The answer must consist solely of the lines from the line with "You are a computer-use" to the end of the data below, transcribed exactly and with no pictures.

***** DATA TO PROCESS *****

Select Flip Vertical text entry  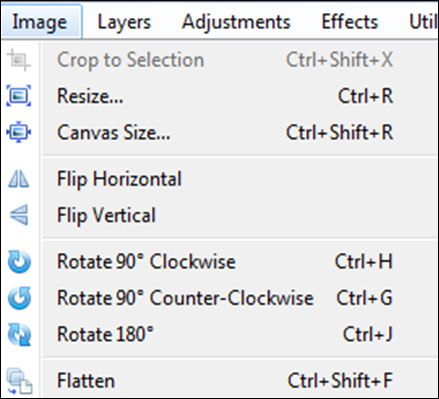106,215
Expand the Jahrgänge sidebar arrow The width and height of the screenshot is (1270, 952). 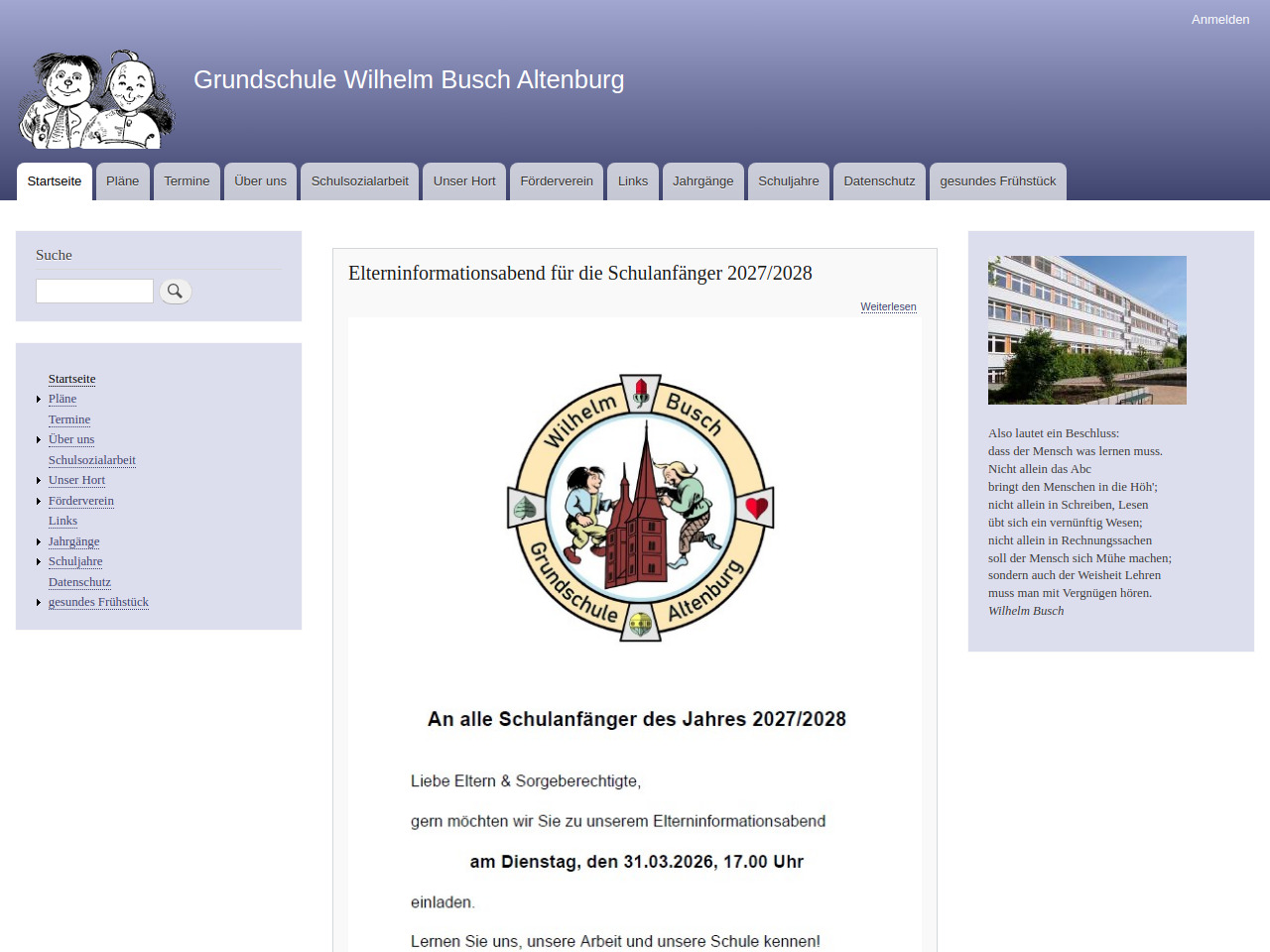[x=39, y=542]
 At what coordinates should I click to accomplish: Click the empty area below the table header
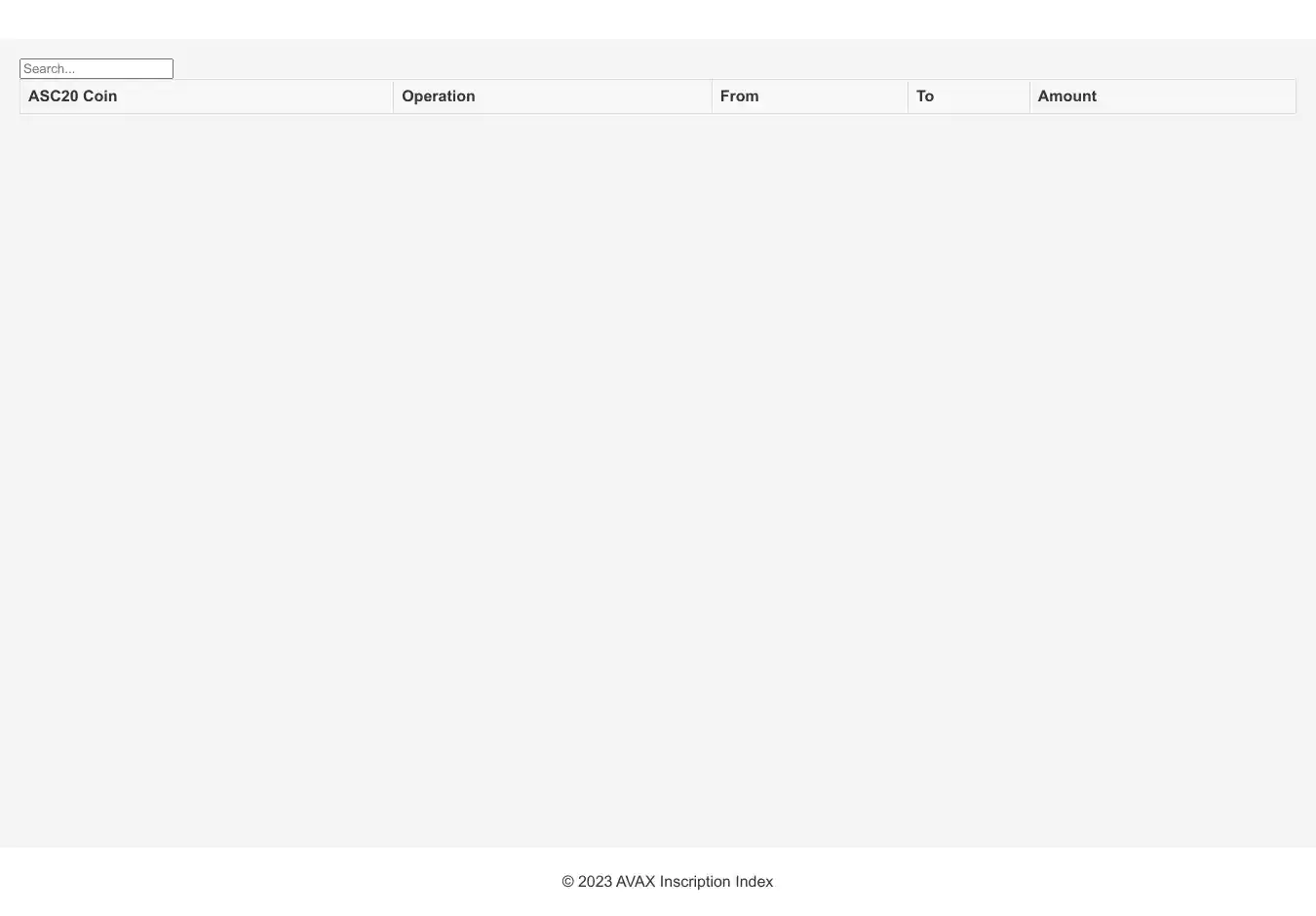click(x=658, y=439)
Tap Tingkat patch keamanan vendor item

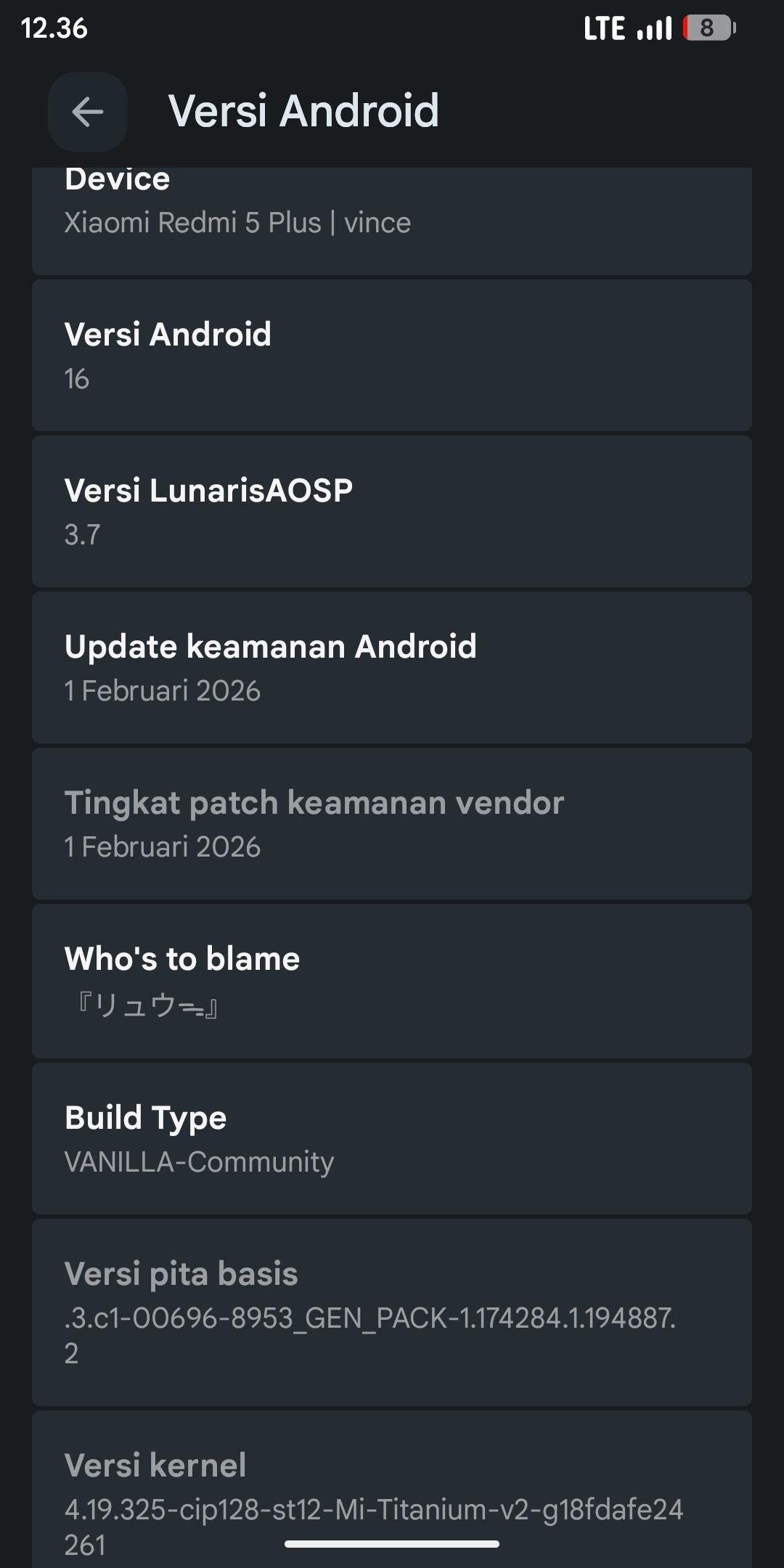(x=392, y=824)
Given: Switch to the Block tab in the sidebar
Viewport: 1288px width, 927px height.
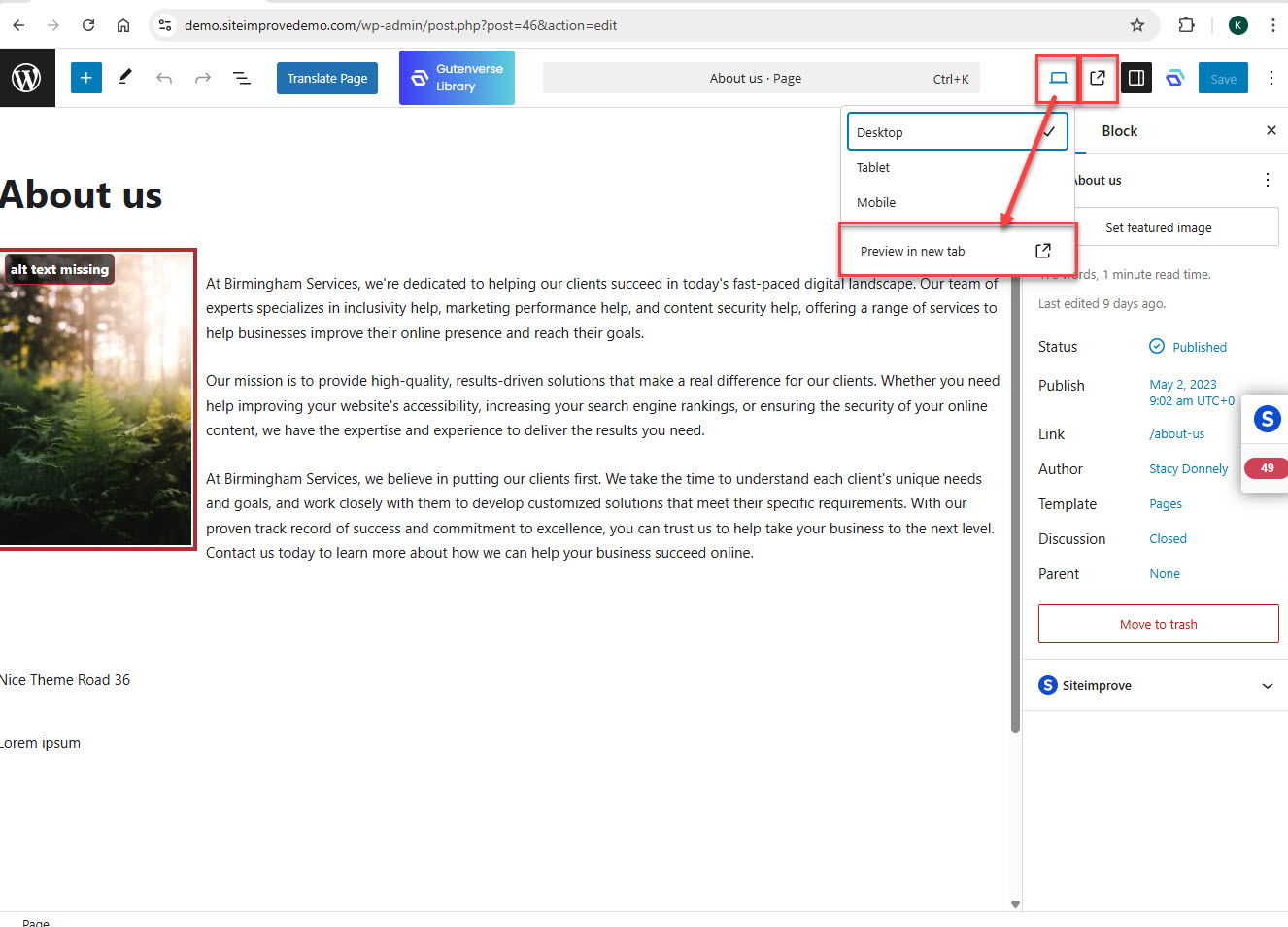Looking at the screenshot, I should pos(1119,130).
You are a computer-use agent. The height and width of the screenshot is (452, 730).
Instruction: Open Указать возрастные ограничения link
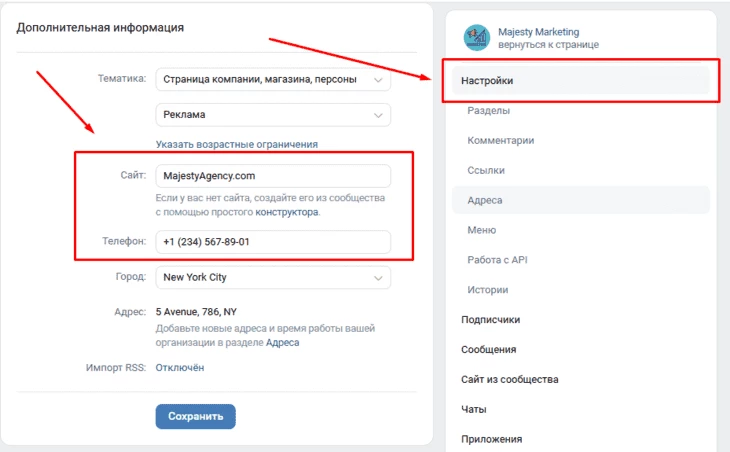pos(237,144)
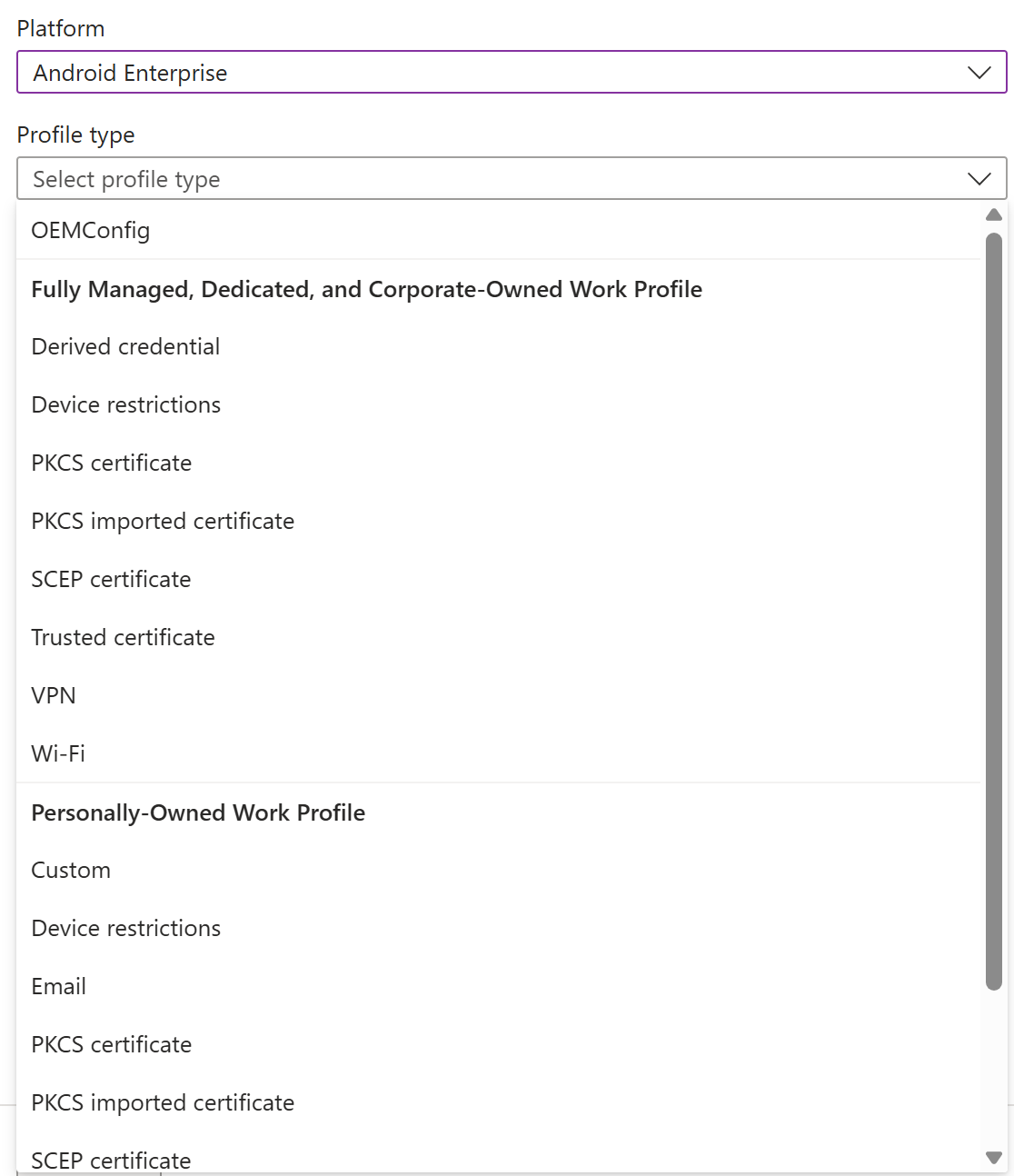The width and height of the screenshot is (1014, 1176).
Task: Choose Email profile type
Action: click(x=59, y=987)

*****

_ANSWER BOX_.
You are a computer-use agent. The height and width of the screenshot is (452, 730).
Instruction: Open Указать возрастные ограничения link
pos(237,144)
The width and height of the screenshot is (1014, 1176).
Task: Choose Email profile type
Action: click(x=59, y=987)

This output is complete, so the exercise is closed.